I pray that as your journey continues, the influence of His grace alive in you, continues to pervade the community around you, with the vibrant presence of God. May you live in the freedom of the gospel, the freedom to be completely who you are created to be, and may the blessing of God in your life, extend to bless the nations of the earth.
Slainte mhor agus a h-uile beannachd duibh
(Good health and every good blessing to you)
A Celtic Son
Thanks CS! That is a great prayer and one that I would totally agree with for myself and for you too…
You are right too about the pressure between what I want to be true and what actually is true, and between an image of fruit and authentic fruit. That is why Jesus says we must die to ourselves, for only then can we actually live out the difference….
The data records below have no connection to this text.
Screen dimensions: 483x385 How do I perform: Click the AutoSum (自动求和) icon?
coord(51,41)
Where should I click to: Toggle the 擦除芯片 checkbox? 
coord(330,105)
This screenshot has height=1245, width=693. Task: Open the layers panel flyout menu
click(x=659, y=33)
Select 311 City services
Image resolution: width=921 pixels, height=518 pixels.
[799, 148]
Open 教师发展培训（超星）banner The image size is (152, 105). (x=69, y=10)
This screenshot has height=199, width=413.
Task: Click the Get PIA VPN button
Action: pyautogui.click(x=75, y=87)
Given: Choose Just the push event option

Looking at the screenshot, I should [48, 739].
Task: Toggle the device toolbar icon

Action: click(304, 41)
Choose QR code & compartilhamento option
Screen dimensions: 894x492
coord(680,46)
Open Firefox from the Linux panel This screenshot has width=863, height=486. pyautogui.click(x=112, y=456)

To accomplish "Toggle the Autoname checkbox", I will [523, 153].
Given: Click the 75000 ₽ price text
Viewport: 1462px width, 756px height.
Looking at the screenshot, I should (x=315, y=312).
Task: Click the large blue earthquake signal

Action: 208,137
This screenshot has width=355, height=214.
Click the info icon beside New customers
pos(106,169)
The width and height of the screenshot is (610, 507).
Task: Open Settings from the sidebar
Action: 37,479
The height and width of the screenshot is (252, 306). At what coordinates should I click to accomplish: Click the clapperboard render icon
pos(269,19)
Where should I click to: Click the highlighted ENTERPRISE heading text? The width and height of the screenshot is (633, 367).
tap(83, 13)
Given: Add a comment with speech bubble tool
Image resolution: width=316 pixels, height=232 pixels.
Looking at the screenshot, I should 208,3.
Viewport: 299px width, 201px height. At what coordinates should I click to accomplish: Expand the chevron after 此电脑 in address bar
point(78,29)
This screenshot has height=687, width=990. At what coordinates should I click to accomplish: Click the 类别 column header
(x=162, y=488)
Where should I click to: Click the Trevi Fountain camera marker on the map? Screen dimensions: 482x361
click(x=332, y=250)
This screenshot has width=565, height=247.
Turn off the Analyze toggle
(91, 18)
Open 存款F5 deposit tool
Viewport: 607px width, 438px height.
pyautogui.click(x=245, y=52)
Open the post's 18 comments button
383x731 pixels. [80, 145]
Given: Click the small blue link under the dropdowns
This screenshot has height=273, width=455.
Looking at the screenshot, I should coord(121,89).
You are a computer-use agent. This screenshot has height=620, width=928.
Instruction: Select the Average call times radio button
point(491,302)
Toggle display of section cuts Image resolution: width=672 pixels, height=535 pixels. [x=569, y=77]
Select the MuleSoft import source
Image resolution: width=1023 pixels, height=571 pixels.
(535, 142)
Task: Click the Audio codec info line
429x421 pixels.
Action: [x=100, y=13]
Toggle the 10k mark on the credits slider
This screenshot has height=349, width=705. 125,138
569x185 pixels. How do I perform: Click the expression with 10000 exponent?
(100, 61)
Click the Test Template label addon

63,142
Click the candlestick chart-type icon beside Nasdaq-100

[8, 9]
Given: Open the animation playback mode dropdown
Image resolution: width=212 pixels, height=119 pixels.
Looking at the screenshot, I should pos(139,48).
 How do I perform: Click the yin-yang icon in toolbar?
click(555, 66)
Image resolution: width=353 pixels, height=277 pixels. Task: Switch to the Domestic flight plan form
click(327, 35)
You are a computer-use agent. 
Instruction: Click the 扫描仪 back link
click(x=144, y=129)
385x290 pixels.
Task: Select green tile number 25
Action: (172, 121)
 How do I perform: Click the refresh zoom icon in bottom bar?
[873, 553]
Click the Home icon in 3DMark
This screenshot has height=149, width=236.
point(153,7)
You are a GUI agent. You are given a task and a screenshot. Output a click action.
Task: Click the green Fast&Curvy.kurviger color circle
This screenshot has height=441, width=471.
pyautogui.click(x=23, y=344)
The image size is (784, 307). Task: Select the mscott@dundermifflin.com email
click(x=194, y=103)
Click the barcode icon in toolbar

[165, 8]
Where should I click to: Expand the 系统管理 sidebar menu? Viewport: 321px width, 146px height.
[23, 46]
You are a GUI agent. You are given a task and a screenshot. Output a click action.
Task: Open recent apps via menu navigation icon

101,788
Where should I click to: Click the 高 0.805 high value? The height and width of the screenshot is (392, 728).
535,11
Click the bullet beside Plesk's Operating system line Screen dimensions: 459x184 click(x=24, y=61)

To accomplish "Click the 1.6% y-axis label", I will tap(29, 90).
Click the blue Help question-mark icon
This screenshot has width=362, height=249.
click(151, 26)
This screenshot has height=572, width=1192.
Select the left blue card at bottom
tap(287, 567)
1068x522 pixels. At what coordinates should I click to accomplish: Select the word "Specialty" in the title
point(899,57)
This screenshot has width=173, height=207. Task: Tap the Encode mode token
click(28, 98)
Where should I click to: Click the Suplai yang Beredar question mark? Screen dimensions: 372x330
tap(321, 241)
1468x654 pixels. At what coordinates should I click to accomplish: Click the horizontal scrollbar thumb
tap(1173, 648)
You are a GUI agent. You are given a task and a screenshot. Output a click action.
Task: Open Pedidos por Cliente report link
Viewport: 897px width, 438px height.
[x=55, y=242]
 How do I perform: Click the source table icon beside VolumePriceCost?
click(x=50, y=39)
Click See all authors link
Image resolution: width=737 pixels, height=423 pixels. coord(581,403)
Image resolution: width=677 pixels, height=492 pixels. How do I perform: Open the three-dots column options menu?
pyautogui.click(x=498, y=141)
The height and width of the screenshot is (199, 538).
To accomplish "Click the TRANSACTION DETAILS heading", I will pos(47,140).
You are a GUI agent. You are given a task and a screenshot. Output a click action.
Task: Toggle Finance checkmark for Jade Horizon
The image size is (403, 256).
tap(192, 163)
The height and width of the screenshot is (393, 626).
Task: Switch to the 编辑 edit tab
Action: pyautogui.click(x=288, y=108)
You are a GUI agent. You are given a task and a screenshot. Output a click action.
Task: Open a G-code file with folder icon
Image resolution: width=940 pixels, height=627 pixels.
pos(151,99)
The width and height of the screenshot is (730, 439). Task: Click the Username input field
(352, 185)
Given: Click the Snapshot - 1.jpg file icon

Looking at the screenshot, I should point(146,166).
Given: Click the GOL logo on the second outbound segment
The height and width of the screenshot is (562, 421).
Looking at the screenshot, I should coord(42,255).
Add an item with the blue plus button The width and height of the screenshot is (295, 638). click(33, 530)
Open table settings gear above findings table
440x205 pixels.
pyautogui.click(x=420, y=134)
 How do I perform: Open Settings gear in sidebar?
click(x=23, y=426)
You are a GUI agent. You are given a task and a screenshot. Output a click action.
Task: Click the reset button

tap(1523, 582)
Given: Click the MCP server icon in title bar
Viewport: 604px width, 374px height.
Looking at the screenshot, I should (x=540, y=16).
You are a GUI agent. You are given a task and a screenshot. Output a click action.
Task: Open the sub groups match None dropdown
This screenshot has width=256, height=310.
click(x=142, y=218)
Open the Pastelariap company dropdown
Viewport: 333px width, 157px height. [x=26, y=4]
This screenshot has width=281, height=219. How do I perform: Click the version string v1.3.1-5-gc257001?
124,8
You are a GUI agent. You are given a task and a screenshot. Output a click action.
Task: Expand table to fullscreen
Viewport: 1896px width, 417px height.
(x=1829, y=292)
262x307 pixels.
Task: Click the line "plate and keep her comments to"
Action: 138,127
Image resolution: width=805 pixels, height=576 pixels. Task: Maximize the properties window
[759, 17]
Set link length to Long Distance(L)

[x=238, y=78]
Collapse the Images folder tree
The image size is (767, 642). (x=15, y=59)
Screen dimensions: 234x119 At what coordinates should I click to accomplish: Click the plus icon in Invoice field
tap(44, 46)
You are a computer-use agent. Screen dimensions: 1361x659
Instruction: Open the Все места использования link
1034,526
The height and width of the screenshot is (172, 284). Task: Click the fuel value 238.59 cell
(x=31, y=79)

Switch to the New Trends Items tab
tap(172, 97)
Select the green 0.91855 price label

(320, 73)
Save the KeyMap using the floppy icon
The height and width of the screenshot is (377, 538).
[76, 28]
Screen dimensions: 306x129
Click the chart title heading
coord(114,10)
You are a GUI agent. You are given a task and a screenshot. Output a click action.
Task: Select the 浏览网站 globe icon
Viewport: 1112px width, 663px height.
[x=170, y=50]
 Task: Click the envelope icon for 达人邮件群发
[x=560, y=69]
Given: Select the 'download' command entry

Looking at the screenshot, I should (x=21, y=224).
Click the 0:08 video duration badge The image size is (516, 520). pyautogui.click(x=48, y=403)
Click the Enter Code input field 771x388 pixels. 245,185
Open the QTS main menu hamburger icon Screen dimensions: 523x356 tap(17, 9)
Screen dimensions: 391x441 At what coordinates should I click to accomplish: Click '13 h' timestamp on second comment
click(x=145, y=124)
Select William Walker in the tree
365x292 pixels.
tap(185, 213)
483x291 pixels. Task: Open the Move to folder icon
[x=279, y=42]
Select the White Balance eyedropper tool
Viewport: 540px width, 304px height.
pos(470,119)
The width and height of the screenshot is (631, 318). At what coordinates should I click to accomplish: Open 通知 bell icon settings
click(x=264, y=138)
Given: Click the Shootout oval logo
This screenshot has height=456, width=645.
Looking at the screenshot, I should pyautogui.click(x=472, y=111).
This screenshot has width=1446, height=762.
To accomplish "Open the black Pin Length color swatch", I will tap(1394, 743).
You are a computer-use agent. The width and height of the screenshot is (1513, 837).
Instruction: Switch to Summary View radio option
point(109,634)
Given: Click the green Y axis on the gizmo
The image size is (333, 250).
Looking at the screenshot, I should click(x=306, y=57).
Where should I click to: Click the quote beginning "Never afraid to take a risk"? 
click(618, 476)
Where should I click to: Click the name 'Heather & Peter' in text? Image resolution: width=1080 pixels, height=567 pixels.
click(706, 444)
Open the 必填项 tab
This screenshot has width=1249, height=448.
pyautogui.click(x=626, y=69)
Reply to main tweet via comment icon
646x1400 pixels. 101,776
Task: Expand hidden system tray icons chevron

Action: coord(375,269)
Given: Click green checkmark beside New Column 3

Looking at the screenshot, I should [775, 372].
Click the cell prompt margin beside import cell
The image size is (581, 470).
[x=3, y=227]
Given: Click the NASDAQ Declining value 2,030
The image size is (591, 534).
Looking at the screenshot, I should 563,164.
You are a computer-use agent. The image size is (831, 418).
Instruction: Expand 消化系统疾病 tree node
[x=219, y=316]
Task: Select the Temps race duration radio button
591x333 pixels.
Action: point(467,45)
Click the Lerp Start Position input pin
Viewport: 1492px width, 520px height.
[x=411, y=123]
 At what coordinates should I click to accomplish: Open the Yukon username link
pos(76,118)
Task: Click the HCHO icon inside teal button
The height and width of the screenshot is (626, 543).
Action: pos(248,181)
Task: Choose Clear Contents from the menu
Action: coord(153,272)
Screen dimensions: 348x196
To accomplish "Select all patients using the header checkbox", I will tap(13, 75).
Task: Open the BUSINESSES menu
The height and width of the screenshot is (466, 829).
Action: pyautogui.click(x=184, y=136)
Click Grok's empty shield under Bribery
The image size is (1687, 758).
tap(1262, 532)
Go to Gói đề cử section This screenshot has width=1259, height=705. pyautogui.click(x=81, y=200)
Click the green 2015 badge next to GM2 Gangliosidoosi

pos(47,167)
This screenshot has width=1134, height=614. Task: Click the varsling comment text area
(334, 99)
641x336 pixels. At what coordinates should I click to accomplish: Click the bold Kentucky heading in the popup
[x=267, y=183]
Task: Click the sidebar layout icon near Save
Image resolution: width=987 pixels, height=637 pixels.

Prior to planting, I was a staff pastor in a large pentecostal church… as much as I had come to disagree with the direction, prosperity, ecclesiology, it was my spiritual home… it broke my heart to leave - I had to get my wife to drive home.
It continues to upset me when people are separated from the opportunity to connect with Christ through a local church, because we are all so bloody-minded about our doctrines and denominations (now should that actually be spelled “deMoNi-machinations?”) that we’d miss Jesus Himself if He actually was in our gatherings! I do pray that I can receive the grace of that prayer and not be another statistic…
Slainte
A Celtic Son
Biblical High Noon…
There are few things that upset me quite like a churchactivity I have come to call “Biblical High Noon” - it involves believers launching scripture verses as bullets, attempting to kill another’s arguments… In the first instance IU must admit to occasionally being guilty of falling back into my own pre-conditioning. I acknowledge that it’s not necessarily my place to play Bible teacher on someone else’s blog, but this problem is rife in the “church,” it’s been carried out here and given the nature of this blog, I feel compelled to make a point.
To do justice requires a lengthy post and, though I’m prone to that, the typically excessive length of my posting has been challenged in the past and I accept that excessively lengthy posts can be tiresome. It may stir up a hornet’s nest (or a few fleas!) perhaps no concerns at all, however I look forward to your response to what follows…
I have given this post a title and introduction so that… if you have no interest in this issue, you can choose to ignore this lengthy monologue… if you do have interest you can consider and contribute to dialogue…
As a child, on occasion a treasured older relative would take me out for the day. They’d walk me into town and into Woolworths - it was a big store with wooden floors and an Aladdin’s cave for a child. In the centre were a couple of rows of wooden bins, each filled with a pile of brightly wrapped sweeties and lollies, above the area was a huge sign labelled “pick’n'mix.” Unlike Forrest Gump I was not limited to blindly choosing from the box, unaware of what I would get, instead I would be allowed to select a few of my favourites and avoid the ones I didn’t like. I could fill the bag with a different mixture or all of one favourite kind…
A few years ago it dawned on me that I had brought my childish “pick’n'mix” consumerism into my reading of the Bible. I realised that this is the way I had been taught to read the Bible, but it created problems when I tried to communicate with people who had a different type of favourite. I came to realise that some people actually like liquorice, some people like hard centres, some people like bitter sweets and, despite it not being my taste, they would gravitate towards those lollies in the Biblical selection.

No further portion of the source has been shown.